The E. coli long-term evolution experiment (LTEE) is an ongoing study in experimental evolution led by Richard Lenski that has been tracking genetic changes in 12 initially identical populations of asexual Escherichia coli bacteria since 24 February 1988. The populations reached the milestone of 50,000 generations in February 2010 and 66,000 in November 2016. Lenski performed the 10,000th transfer of the experiment on March 13, 2017.​
Over the course of the experiment, Lenski and his colleagues have reported a wide array of phenotypic and genotypic changes in the evolving populations. These have included changes that have occurred in all 12 populations and others that have only appeared in one or a few populations. For example, all 12 populations showed a similar pattern of rapid improvement in fitness that decelerated over time, faster growth rates, and increased cell size.​

-- https://en.wikipedia.org/wiki/E._coli_long-term_evolution_experiment#Changes_in_fitness
And yet E. coli bacteria remains E. coli bacteria in spite of the many changes in its diet and performance.
 

marke

Well-known member
I understand why Christians wish the Earth to have been made in six days. That’s what I meant.

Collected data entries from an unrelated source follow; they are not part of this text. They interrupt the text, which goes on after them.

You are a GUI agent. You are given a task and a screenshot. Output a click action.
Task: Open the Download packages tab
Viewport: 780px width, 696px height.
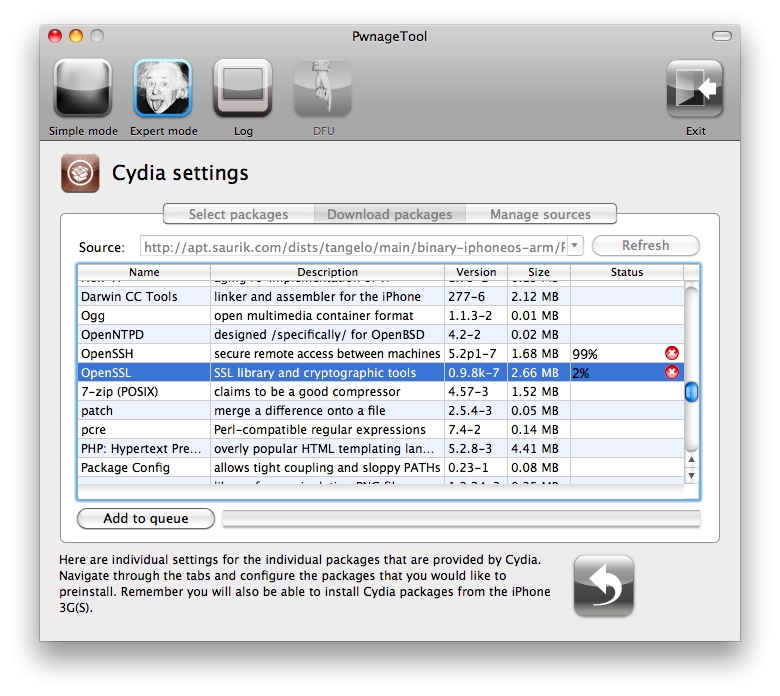coord(389,214)
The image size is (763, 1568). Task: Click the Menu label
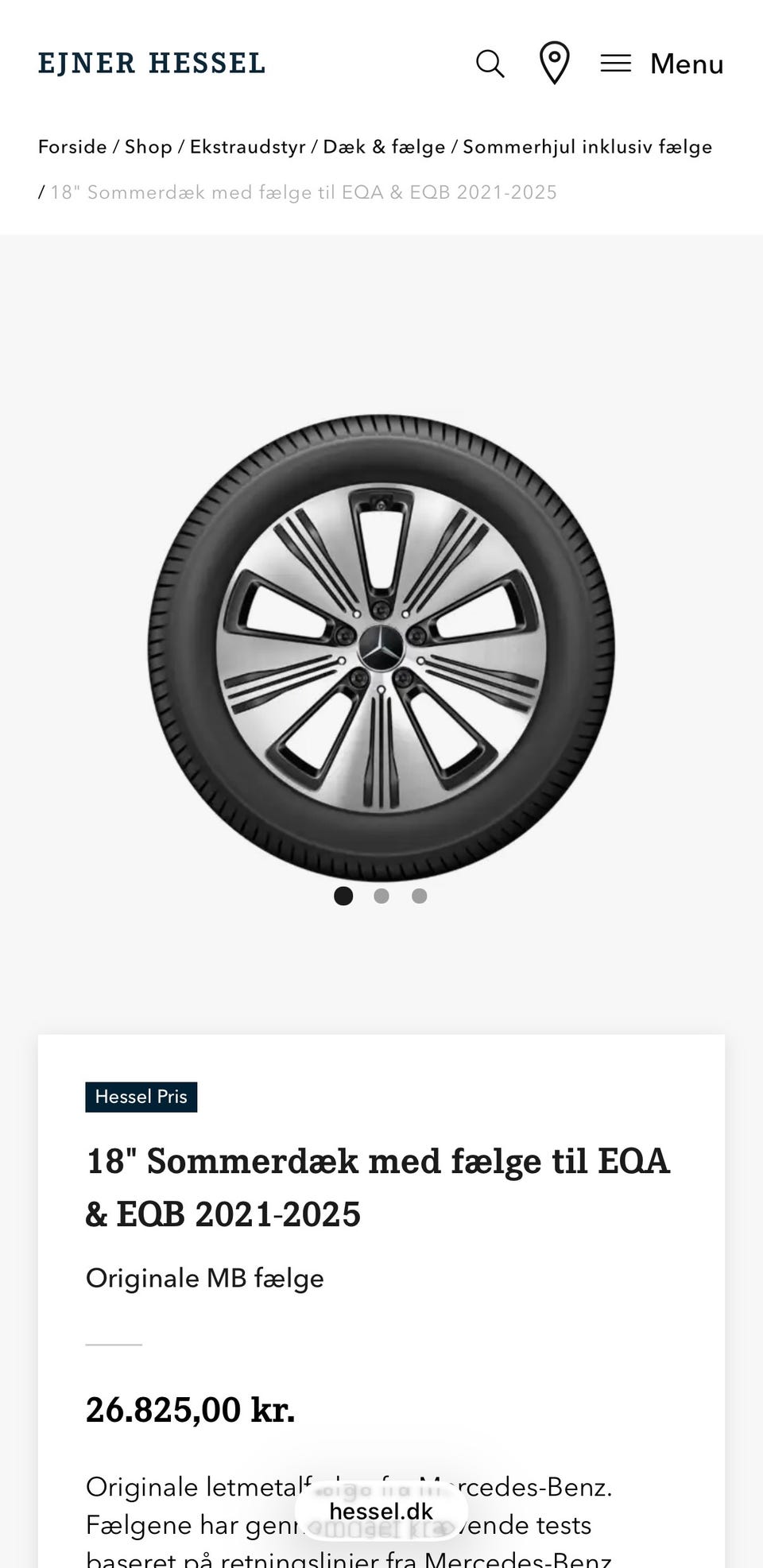pyautogui.click(x=687, y=64)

PS. And that I understand why Christians don’t like evolution.
Nobody should favor erroneous secular speculation over the scientific evidence supporting creation.
 

marke

Well-known member
Most of the world's Christians do not think the 6 "Yom" mean literal days. Nor do the vast majority of the world's Christians think that evolution is contrary to our faith.

Even in the United States where YE creationism first took hold, it's a dying belief:

In U.S., Belief in Creationist View of Humans at New Low
zuvfbnyfpeuurje1d5octg.png

https://news.gallup.com/poll/210956/belief-creationist-view-humans-new-low.aspx

It's dying hard, but it's dying.
YE creationism has been believed by Bible-believing Christians for thousands of years. It is the foolishness of Darwinism which is new to society. The Scopes Trial of 1925 proved creation by God is supported by science while Darwin's evolutionist nonsense is not.